MOHENJO-DARO: The Symbolic Landscape of an Ancient City by Gregory L. Possehl
The University of Pennsylvania Museum
Philadelphia, PA 19104

 

The Indus or Harappan Civilization arose on the plains of the greater Indus Valley, Baluchistan, Gujarat and northwestern India in the middle of the third millennium BC. (2500-1900 BC). Mohenjo-daro is one of the principal urban centers of this Bronze Age civilization. It appears to have been a "founder's settlement" conceived and built very early in the history of the Indus Civilization, possibly within the so-called "Early Harappan-Mature Harappan Transition" (2600-2500 BC), a period of pyroxic change within which the distinctively urban features of Indus life were defined and developed. Given the observation that Mohenjo-daro is an urban environment that was first conceived and planned, then built, at the very beginnings of the Indus Civilization there is reason to believe that it reflects the new ideology of the Harappan peoples, just as the various "Alexandrias" reflect the ideology of the ancient Greeks. One of the clearest ideological principles of the Indus Civilization is in fact urbanization itself.

Another ideological focus of the Indus peoples is water, and its management. This is clearly seen at Mohenjo-daro with the many brick lined wells, elaborate drainage system, bathing facilities in virtually all of the houses, and a ritual structure commonly called the "Great Bath." The bathing facilities in each house inform us that washing and cleanliness was important to the Harappans. We have to anticipate that this involved both physical cleanliness, as well as something of a more symbolic nature. The many wells throughout the city were sources of new, pure water, essential for effective cleanliness. The drainage system served to move the effluent away from the houses, and their occupants, below ground, safely out of the way and safely out of sight, in brick lined channels that prevented massive contamination of the earth of the city.

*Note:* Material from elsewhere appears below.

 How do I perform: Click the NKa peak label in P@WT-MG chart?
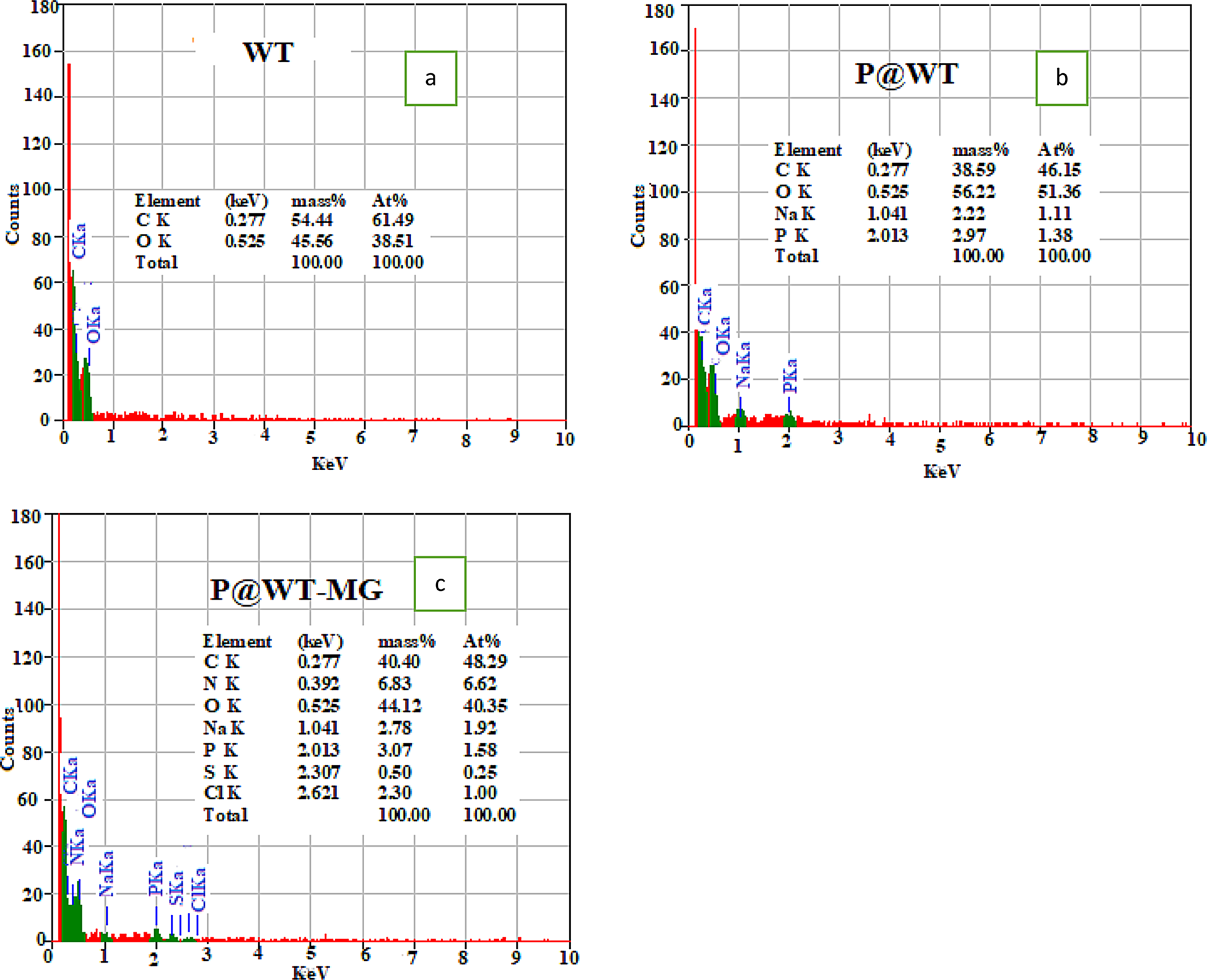[77, 847]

In some ways the Great Bath is simply a bathing facility, raised to the civic level. It is larger and more complex, but conforms to the proposition, that cleanliness (both physical and symbolic) was an important element in the Harappan ideology. It is interesting too that the builders of the Great Bath used elevation and distance to symbolically set it apart from the rest of Mohenjo-daro. This was important ritual space, and one that would seem to have been reserved for the elites of the city, possibly all of the Mature Harappan world.

 

 

Gregory L. Possehl
is Professor and Chair of the Department of Anthropology at the University of Pennsylvania, and is the Curator of the Asia Section at the University of Pennsylvania Museum of Archaeology and Anthropology. Professor Possehl received his PhD in Anthropology from the University of Chicago in 1974. He has conducted excavations in India on the Indus Civilization since 1980. His recent publications include: Indus Age: The Beginnings, 1999; Indus Age: The Writing System, 1996; Harappan Civilization and Rojdi, 1989.